My research team addresses this unmet need by first interrogating the adaptive stress responses that all cancer cells must overcome to survive even under the harshest of conditions, making them more aggressive. Subsequently, we leverage this information to develop rational combination therapies that target these essential vulnerabilities with a goal to evoke potent anti-tumorigenic and anti-metastatic responses irrespective of the mutational landscape and heterogeneity of individual cancers. We focus on four such adaptive stress responses:

  • We seek to understand how the mRNA translation machinery is dysregulated in cancer cells and then to attenuate protein synthesis, representing a universal requirement for cancer cell growth, survival and metastasis.
  • We seek to understand how cancer cells adapt to and exploit reactive oxygen species (ROS) production, which are highly unstable oxygen containing molecules. We study the mechanisms by which chronic and moderate oxidative stress increases the aggressive properties of cancers. Leveraging this information, we seek to identify novel strategies to potentiate a more severe and acute oxidative stress, which instead confers tumoricidal responses.
  • We seek to understand how chronic inflammation increases the tumor- and metastasis-promoting properties of cancers and how we can reprogram these inflammatory responses to instead acquire tumor killing properties, focusing on novel innate immune cell subsets with tumoricidal functions.

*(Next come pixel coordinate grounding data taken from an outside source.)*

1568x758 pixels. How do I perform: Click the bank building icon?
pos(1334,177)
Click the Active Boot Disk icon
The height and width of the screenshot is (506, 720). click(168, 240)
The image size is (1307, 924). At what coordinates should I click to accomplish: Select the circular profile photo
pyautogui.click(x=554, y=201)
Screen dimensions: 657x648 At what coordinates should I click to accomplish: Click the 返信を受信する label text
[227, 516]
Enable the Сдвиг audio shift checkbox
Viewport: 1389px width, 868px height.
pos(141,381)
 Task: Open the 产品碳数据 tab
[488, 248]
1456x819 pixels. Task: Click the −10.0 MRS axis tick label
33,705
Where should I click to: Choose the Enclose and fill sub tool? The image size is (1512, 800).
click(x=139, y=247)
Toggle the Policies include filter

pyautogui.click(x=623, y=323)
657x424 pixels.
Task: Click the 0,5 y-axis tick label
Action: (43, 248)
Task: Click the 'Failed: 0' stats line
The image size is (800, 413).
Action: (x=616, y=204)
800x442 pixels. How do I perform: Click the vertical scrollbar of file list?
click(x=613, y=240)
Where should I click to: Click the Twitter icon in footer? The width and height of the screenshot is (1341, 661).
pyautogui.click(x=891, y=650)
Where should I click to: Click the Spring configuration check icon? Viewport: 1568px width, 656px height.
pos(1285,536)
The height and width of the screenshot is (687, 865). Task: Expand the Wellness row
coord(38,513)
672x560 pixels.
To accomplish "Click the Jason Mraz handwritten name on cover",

  • We seek to understand how immune suppression leads to the emergence of aggressive cancers and then devise strategies to re-activate anti-tumor immune responses that sensitize tumors to immunotherapies.

To achieve these objectives, our highly collaborative team employs multi-disciplinary in vivo and in vitro approaches including mouse genetics, molecular biology studies, flow cytometry, confocal microscopy and several -omics based technologies (transcriptomics, proteomics, metabolomics). We focus primarily on aggressive breast cancer and melanoma.